Después de pasar toda la noche braceando
en las frías aguas del Atlántico, llegó exhausto a la orilla justo
cuando empezaban a clarear las primeras luces de la mañana. Exhausto, se
arrojó sobre la arena y, palpando tierra seca, se echó a llorar de
rabia y alegría: sabía que estaba a salvo. Cuando se giró para maldecir a
ese desaprensivo océano que había tratado de acabar con su vida, vio
que allí no había agua sino un inhóspito e interminable desierto. ¡Un
desierto! El náufrago se echó a llorar de nuevo. Pero de repente
vislumbró a lo lejos un reluciente oasis. Venciendo al cansancio, empezó
a correr en dirección hacia el oasis. El suelo, duro y agreste,
lastimaba sus pies desnudos. Loco de emoción –el objetivo estaba cada
vez más cerca–, el náufrago recobró la creencia de que la felicidad es
posible.
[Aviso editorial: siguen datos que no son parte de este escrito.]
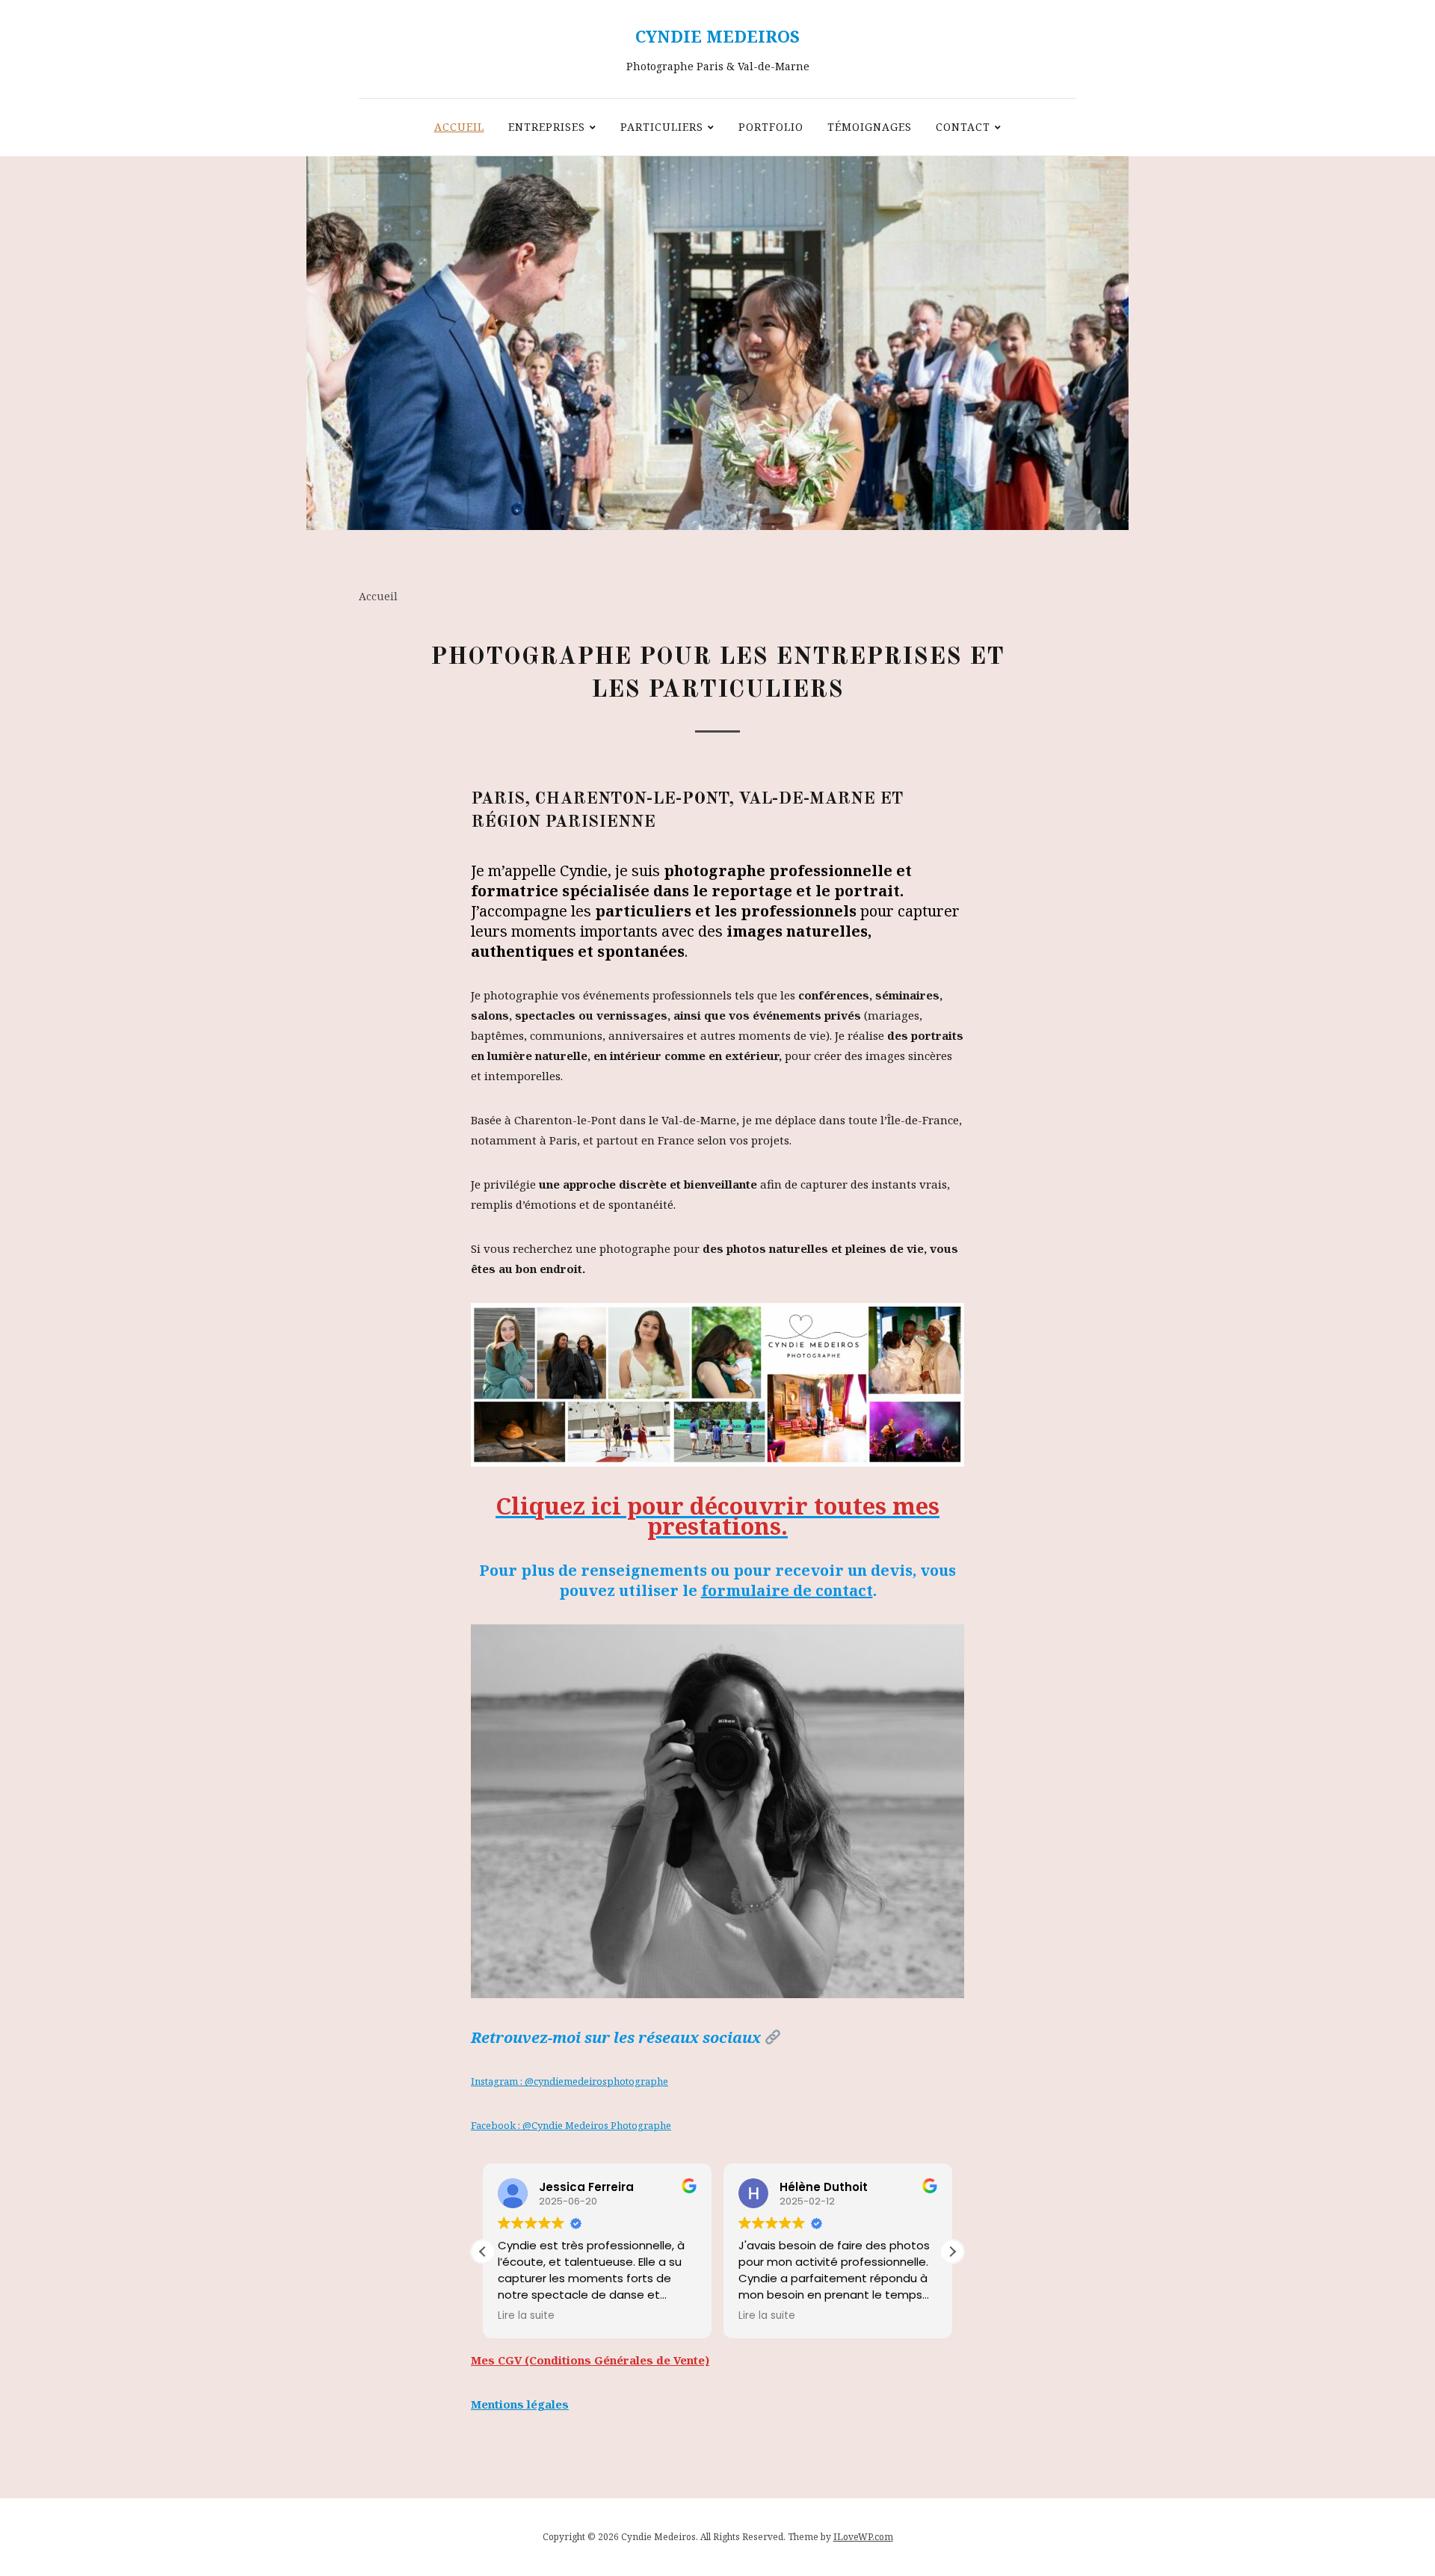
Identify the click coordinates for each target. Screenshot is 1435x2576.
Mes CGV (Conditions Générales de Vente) (590, 2359)
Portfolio (770, 127)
Aquel pensamiento no duró demasiado, porque a pocos metros de
alcanzar el oasis el desierto se cubrió nuevamente con las frías aguas
del Atlántico. Su vida volvía a correr peligro.
Tuvo que sacar fuerzas de flaqueza para
bracear por segunda vez hasta ganar la orilla. Afortunadamente, en esta
ocasión las olas jugaban a su favor. Y también por segunda vez alcanzó
la arena, tumbándose sobre ella, más exhausto aun si cabe, ahora con más
rabia que alegría, prometiéndose no abrir los ojos bajo ningún
concepto. Y en esa posición hubiera estado un día entero de no ser
porque su mujer entró en la habitación, vistiendo un raída bata de color
fucsia, los rulos en la cabeza y los brazos en jarras, para
preguntarle, airada, si tenía pensado quedarse toda la mañana del
domingo en la cama, o si por el contrario iba a levantarse de una vez
para ayudarle en las tareas domésticas.
El hombre, incapaz de seguir escuchando
la voz agreste de su malhumorada esposa, por la que ya no sentía sino
hastío, se tapó los oídos y hundió el rostro en la vivificante arena.